Cystic Fibrosis – Patient Information

What is Cystic Fibrosis?

Cystic Fibrosis is a hereditary disease resulting from a defective gene which affects the body’s ability to transport salt and water in and out of the cells.

Cystic Fibrosis is a long term life limiting disease which can be managed but not cured. A combination of too much salt and insufficient water leads to a build up of thick, sticky mucus inside the body’s organs and passageways, especially the lungs and digestive system, making it difficult to breathe and digest food.

What are the Symptoms of Cystic Fibrosis?

What are the symptoms of Cystic Fibrosis?

Babies born with Cystic Fibrosis tend to be symptomatic from an early age and are generally diagnosed within a relatively short period of time. Some newborn babies with cystic fibrosis can have dificulties with their bowels which requires an operation to correct the problem.

Long term symptoms of Cystic Fibrosis can include an incessant cough, repeated chest infections, increased phlegm production, prolonged diarrhoea and poor weight gain.  It is common for people with CF to encounter difficulties with their lungs and digestive system. Physiotherapy and medication help to control lung infections and prevent lung damage.

What causes Cystic Fibrosis?

A person carries two copies of the gene associated with Cystic Fibrosis. If one of these genes is defective then this makes the person a carrier. For a child to have the possibility of inheriting the disease, a defective CF gene must be present in both parents. A child born to two carriers of the gene will not automatically inherit Cystic Fibrosis from them but instead, each child has a 1 in 4 chance of suffering from the disease.

Cystic Fibrosis Diagnosis and Treatment

Diagnosis of Cystic Fibrosis

Cystic Fibrosis is a disease which is often diagnosed at birth or shortly afterwards. Babies born with CF suffer with bowel problems and struggle to gain weight.

There is currently no cure for Cystic Fibrosis. The treatment available is designed to alleviate the symptoms and help to manage the condition more effectively to ensure sufferers can lead their lives in as normal a way as possible.

How is Cystic Fibrosis treated?

CF is treated with a combination of medication, physiotherapy and exercise:

Medication – The three main types of drugs used to treat CF in the lungs are Bronchodilator medicines to open up the airways; antibiotics to fight off infection; and steroids to ease inflammation.
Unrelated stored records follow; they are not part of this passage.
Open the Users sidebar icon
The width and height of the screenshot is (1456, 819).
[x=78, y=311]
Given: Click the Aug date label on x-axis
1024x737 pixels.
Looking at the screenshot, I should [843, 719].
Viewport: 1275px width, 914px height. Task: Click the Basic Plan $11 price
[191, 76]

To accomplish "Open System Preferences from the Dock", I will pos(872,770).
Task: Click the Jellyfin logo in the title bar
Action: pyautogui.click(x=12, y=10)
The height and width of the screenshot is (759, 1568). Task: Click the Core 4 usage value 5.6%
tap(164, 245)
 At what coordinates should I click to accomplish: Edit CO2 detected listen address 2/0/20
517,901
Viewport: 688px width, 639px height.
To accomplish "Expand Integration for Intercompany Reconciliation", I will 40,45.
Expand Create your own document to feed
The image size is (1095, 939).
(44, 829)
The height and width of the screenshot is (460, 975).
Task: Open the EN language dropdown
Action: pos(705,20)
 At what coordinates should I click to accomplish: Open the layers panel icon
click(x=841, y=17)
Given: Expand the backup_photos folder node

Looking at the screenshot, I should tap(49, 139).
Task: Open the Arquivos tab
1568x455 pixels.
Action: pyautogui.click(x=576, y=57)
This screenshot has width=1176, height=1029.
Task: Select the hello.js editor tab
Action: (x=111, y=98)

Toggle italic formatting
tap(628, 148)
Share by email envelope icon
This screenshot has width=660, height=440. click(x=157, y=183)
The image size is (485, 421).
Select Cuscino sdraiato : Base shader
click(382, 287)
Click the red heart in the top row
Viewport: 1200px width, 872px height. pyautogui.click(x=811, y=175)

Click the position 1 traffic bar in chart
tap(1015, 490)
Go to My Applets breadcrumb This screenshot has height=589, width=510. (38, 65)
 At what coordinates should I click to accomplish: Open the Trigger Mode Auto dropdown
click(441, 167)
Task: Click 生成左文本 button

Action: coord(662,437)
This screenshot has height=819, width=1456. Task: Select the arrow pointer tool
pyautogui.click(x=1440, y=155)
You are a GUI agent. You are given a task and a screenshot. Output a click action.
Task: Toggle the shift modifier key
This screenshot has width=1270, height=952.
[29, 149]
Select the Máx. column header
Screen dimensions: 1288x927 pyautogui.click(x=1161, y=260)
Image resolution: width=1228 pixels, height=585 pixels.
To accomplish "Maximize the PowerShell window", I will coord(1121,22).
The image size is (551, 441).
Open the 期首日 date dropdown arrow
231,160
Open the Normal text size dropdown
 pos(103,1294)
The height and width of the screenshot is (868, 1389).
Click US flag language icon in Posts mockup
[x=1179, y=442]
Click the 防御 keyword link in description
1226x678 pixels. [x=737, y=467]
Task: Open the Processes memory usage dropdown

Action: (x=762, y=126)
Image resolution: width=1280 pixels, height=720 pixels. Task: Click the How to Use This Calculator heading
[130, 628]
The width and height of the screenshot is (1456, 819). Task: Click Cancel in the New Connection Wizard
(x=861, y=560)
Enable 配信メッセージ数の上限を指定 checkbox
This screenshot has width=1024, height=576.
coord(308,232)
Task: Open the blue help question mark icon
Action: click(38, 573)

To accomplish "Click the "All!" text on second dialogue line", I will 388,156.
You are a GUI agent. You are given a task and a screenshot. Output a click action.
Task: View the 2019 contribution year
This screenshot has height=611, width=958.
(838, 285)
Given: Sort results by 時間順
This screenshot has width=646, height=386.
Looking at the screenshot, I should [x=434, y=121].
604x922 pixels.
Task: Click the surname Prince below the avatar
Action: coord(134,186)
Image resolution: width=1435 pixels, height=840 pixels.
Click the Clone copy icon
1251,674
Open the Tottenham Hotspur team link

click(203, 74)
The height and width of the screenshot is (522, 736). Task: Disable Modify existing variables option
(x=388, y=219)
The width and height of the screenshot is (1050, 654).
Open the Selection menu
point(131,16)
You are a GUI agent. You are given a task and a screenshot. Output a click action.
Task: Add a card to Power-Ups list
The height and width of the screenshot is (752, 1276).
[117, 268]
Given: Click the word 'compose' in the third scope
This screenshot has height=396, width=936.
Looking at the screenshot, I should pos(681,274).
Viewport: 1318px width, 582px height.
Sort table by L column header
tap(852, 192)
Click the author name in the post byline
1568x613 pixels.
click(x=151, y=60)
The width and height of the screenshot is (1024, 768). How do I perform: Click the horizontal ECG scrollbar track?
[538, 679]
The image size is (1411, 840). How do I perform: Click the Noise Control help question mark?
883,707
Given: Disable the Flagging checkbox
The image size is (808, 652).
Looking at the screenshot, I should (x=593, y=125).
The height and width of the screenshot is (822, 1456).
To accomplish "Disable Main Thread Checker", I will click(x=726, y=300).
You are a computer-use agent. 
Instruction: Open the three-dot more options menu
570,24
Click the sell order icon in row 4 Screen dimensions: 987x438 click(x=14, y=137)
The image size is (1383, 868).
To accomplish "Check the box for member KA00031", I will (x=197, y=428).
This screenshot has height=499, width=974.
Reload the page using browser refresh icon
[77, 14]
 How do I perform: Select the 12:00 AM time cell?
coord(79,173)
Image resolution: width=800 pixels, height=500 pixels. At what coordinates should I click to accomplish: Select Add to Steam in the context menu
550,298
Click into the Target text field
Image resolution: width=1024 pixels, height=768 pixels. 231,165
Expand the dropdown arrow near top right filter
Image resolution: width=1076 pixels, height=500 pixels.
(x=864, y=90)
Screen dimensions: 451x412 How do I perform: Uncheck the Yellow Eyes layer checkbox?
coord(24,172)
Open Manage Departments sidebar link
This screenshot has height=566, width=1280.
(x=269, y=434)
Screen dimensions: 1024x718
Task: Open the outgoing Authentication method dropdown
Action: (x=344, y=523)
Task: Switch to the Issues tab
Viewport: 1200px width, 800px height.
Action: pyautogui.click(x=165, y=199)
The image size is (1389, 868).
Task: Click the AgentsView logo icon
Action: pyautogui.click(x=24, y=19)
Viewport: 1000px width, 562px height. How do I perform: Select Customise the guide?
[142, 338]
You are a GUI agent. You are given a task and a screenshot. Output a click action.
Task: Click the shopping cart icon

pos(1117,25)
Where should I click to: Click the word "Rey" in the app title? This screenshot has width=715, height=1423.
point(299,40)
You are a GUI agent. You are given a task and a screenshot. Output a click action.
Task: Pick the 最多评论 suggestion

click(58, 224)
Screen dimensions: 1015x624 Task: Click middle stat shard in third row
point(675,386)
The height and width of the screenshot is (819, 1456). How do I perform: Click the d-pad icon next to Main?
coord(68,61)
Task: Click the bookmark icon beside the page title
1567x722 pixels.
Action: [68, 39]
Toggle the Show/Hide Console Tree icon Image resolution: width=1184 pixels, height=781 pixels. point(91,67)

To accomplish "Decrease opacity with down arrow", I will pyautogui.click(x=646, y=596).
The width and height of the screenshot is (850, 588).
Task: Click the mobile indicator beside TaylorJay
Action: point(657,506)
To aid digestion CF sufferers are also required to take pancreatic enzymes with every meal and snack. Some CF medicines such as Bronchodilators can be administered by inhalation using a nebuliser. A nebuliser is a device which transforms liquid medication into a fine mist for inhalation deep into the lungs using a mask or mouthpiece.

Physiotherapy – Daily physiotherapy is essential for clearing mucus from the airways and minimising infection. Initially physiotherapy is carried out in the home by a parent or carer. Once old enough to manage their own therapy, CF sufferers will carry out their own daily routine.

Exercise – Daily exercise is very important for maintaining good lung health and physical strength and is an integral part of treating and managing Cystic Fibrosis.

Cystic Fibrosis FAQs

  • Who suffers from Cystic Fibrosis?
    CF is a hereditary disease affecting both males and females and is commonly diagnosed within the first year of a baby’s life.
  • How important is diet to a person with CF? 
    Diet is particularly important for Cystic Fibrosis sufferers. Cystic Fibrosis can also affect the pancreas, blocking the transfer of enzymes required for digestion. As food is not digested correctly fat is lost rather than being absorbed by the body and a diet rich in calories and protein is therefore important for maintaining a healthy body weight.
  • I use a nebuliser for taking my medication. Can I use this when travelling abroad?
    It is recommended that you check the voltage requirements for your unit before travelling. Always check with the device manufacturer’s recommendations for travel as you may require a voltage converter or adapter.
  • How do I know if I am a carrier of the gene associated with Cystic Fibrosis?
    Most carriers are unaware that they have the Cystic Fibrosis gene. If there is a history of CF in the family or you are concerned, it is recommended that you seek professional medical advice.
  • What is the advantage of using a nebuliser for my medication?
    Nebulisers transform liquid medication into a mist which can be inhaled through a mask or mouthpiece. This method administers medication deep into lungs where it is most needed.
  • As a sufferer of cystic fibrosis, will I require oxygen?
    In severe cases it may be necessary for a person suffering from CF to receive oxygen to help with their breathing. This is usually due to reduced lung capacity in more advanced or severe cases of the disease. Oxygen can be delivered in the home using an oxygen concentrator. The advantages of oxygen therapy for CF patients include a more restful sleep and improved overall feeling of wellbeing.